The emcee came out and introduced the show, an all-female song and dance review. I don't remember the name of the group or a single song they performed that evening. But I do recall they were good and at some point in the show all of them were in patriotic, sequined outfits. The show was entertaining. That being said, halfway through the show I was contemplating my escape—and then the unthinkable happened. One of the performers had come off the stage and into the audience and the next thing I knew, I was being pulled on stage. Through the eyes of a broken-hearted 20-year-old who was far from home, the young lady who had pulled me on stage that night was possibly the most beautiful woman I had ever seen. She was an angel to me that evening.
She had me sit in a chair while she and another singer sang a song to me.

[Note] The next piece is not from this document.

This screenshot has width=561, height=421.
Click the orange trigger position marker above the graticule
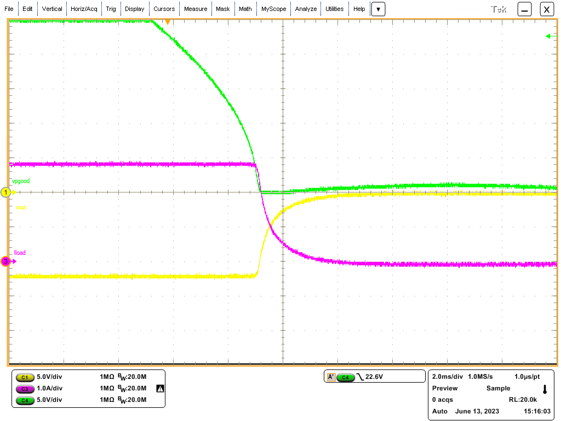tap(168, 21)

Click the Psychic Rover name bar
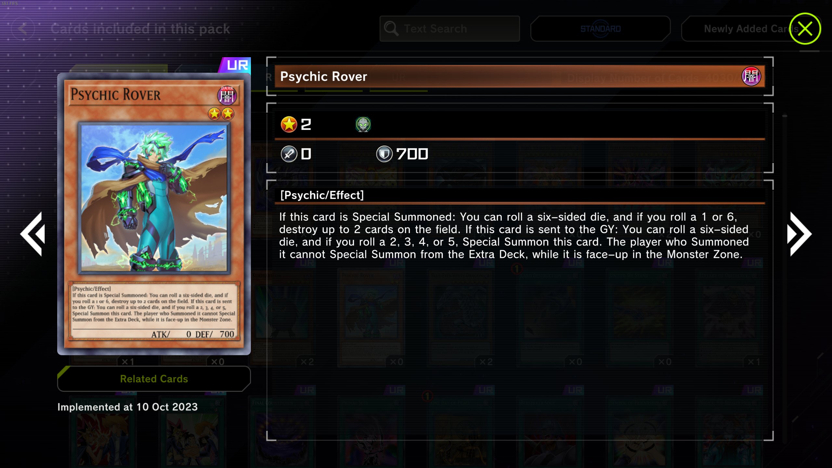[x=520, y=76]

I have no recollection of what the song was—I just remember sitting there, as my friends said, looking like a slack-jawed yokel. Then when that was over, I was pulled out of the chair and she danced with me to another number. Actually, she danced. I stood there like a deer in the headlights. When the dance was over she gave me a kiss on the lips, to the catcalls of a few hundred men who all of a sudden wished they were me, and sent me off stage, my mouth smeared with lipstick. To this day, I suspect that the guys I served with somehow set this up with the performers—but, I will never know for sure.
Then, as quick as it had happened, the show was over. As we walked back to the barracks, guys slapped me on the back, asked me what she was like and how cool it was to be up there, and wondered if I got her address. They told me that I looked like I was having a blast up there, or alternatively, how I looked like a deer in the headlights, or how they would have danced better than me (which would not have taken much—an involuntary twitch would have been more than what I did).
When I got back to my room, I put away the break-up songs mix tape. I smiled for the first time in a couple of weeks, and I began to move on in life. To this day, I have no idea what her name was, where she was from, or how she ended up in a USO show at the rec center in the Wildflecken Training Area. Likewise, she has no idea of what my name is, or how much that night meant to me so many years ago. I also don’t know if her pulling me out of the audience than night was a random act of chance, or some really great guys setting it up for me. Either way, it was an act of kindness I will never forget.
The moral of the story is: 1) support the USO, and 2) you never know what kind of impact an act of kindness will have—and how long it will resonate in a person’s life.